EXERCISE:
With pictures left out, please repeat word for word the lines from the one containing "Where should I click to: Select" through the end of the records.

Screenshot grounding data:

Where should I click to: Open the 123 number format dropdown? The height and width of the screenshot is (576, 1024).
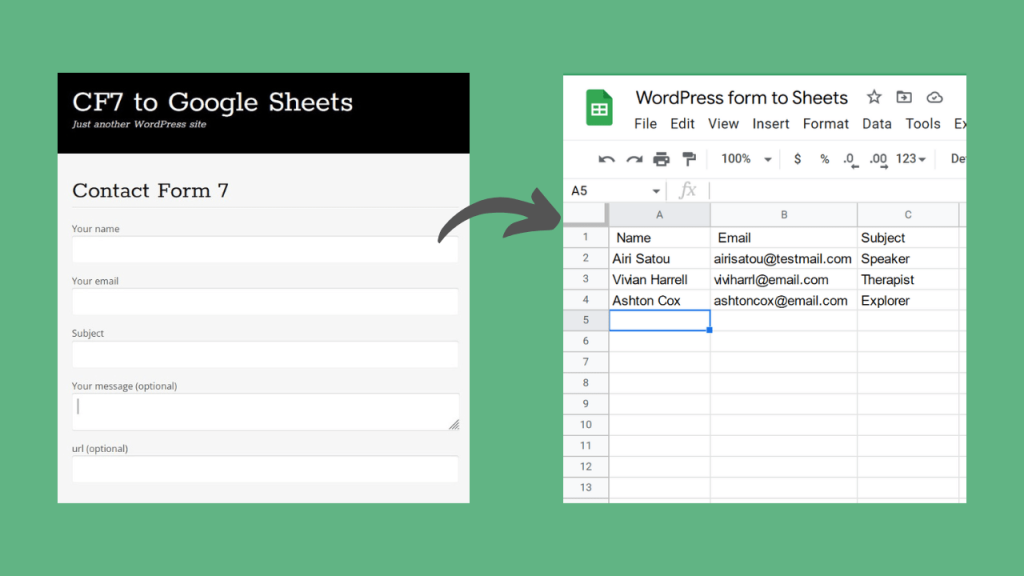click(x=910, y=159)
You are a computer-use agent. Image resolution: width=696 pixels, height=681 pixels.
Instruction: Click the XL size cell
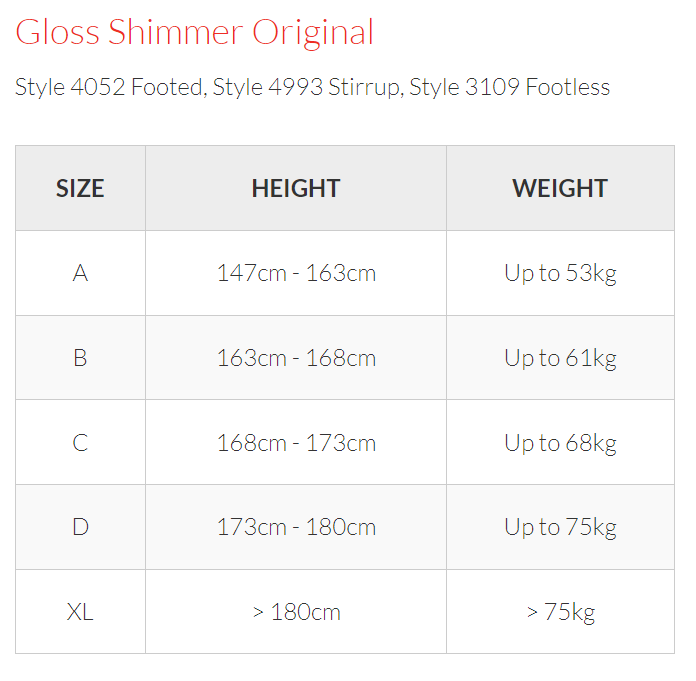pos(80,612)
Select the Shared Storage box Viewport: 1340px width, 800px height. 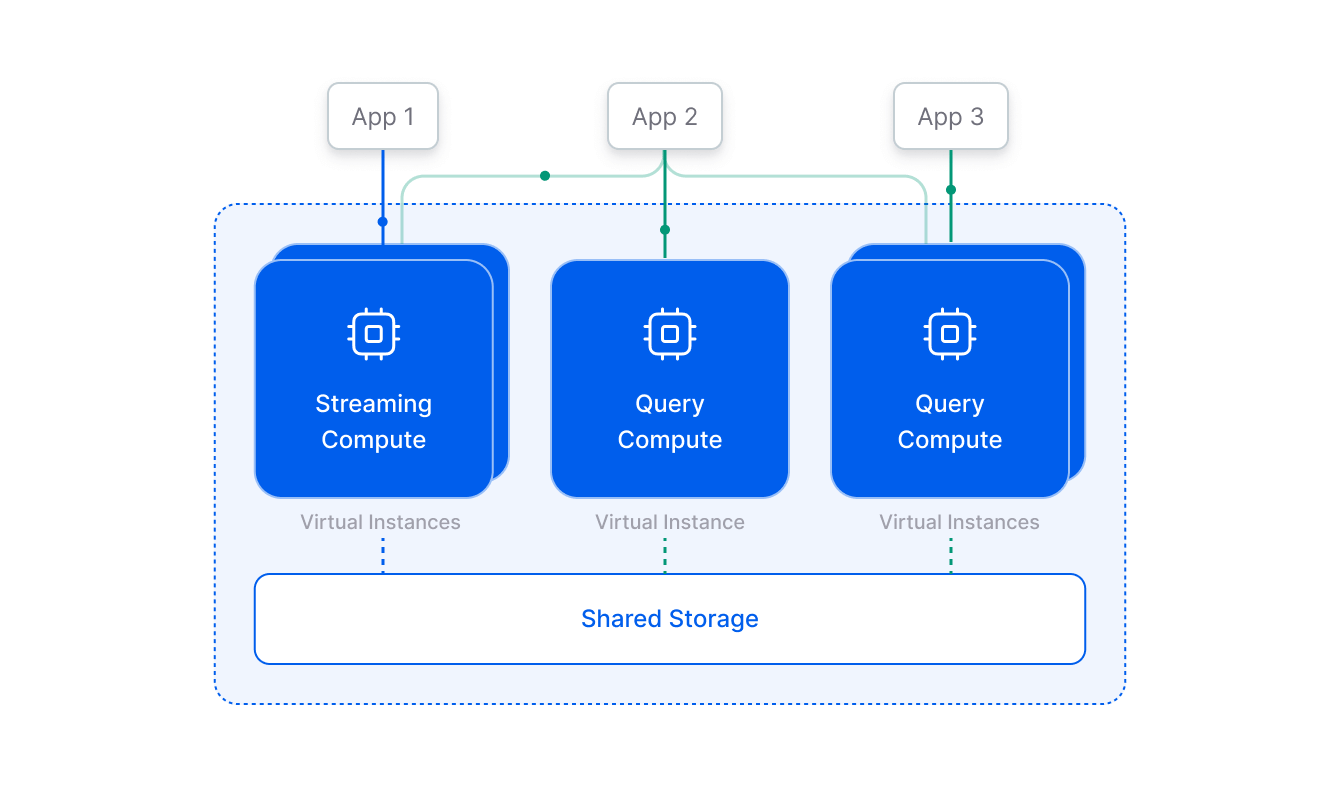click(670, 619)
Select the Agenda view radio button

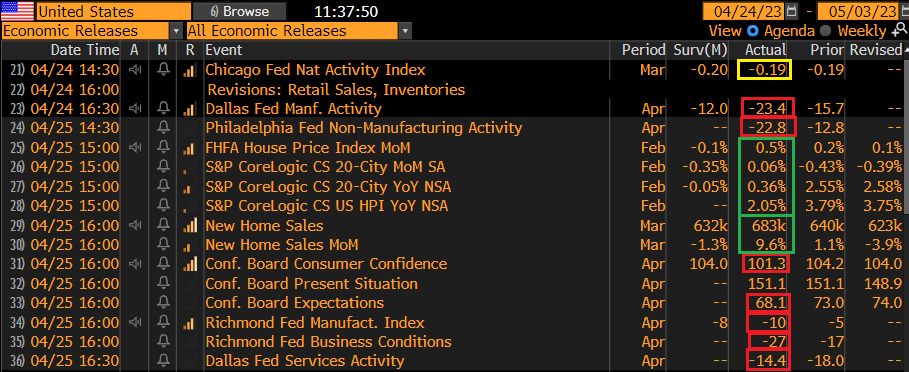[752, 31]
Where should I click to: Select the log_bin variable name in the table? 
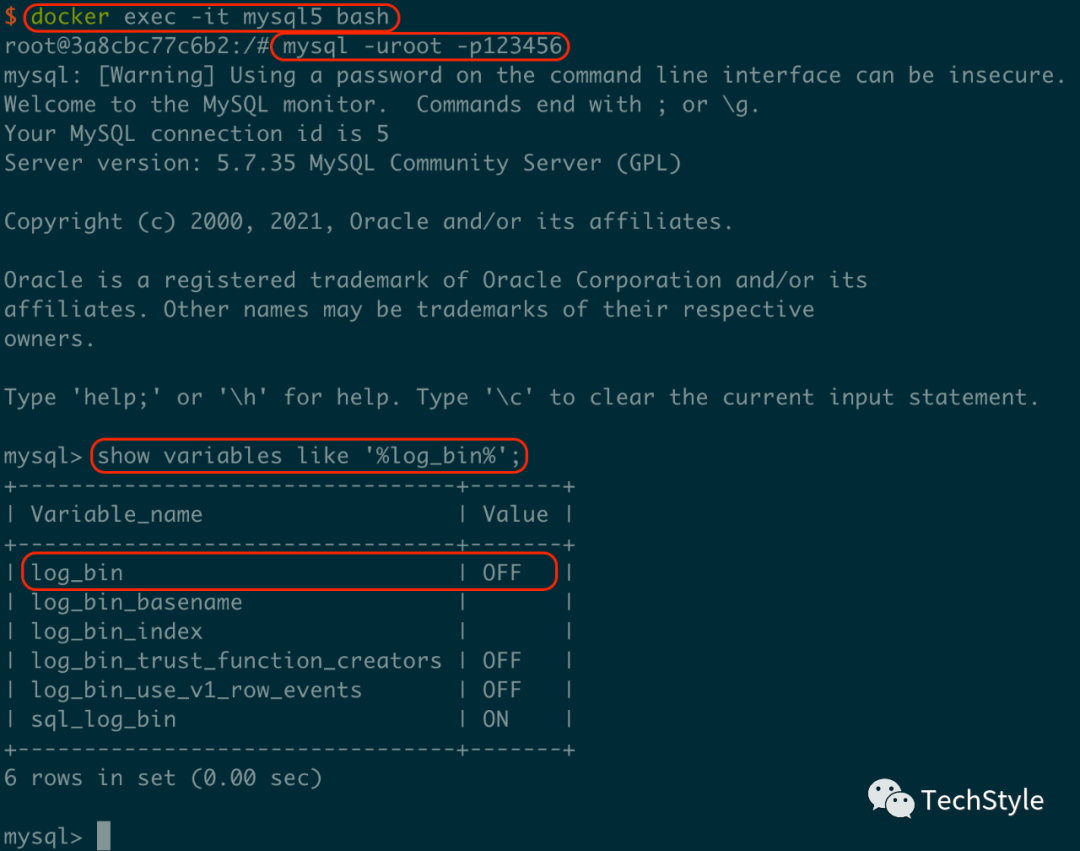pos(77,573)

ANSWER TO THE EXERCISE:
Where should I click to: Select the log_bin variable name in the table? 
pos(77,573)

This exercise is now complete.